(Collected data entries)
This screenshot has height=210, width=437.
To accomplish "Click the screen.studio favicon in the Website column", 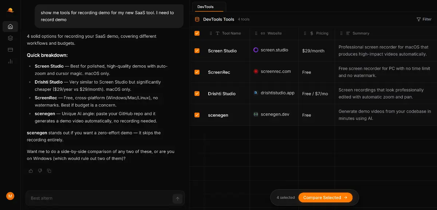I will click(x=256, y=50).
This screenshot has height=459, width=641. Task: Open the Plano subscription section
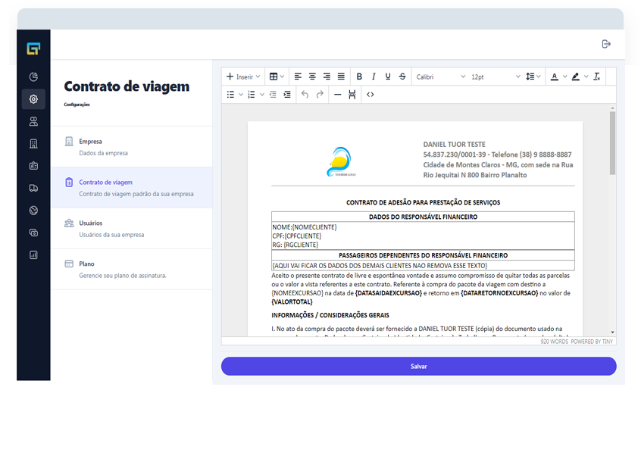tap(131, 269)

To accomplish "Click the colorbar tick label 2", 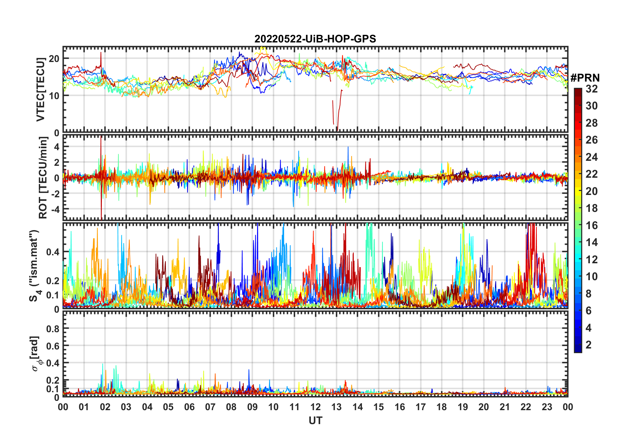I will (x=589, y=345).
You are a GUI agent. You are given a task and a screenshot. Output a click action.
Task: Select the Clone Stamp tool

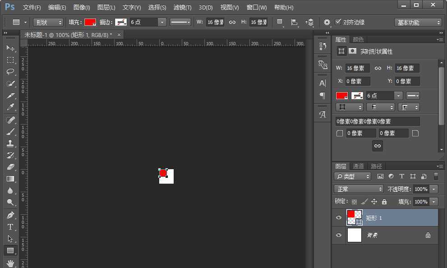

...

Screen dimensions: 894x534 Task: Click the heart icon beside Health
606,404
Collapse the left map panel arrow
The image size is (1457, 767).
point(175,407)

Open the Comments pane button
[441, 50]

Instructions to follow: Copy out only the lines of the records above from the one with "You are a GUI" through the one with "Task: Select the Clone Stamp tool", exactly as they stand, both included.

Exercise result:
You are a GUI agent. You are given a task and a screenshot. Output a click action.
Task: Select the Clone Stamp tool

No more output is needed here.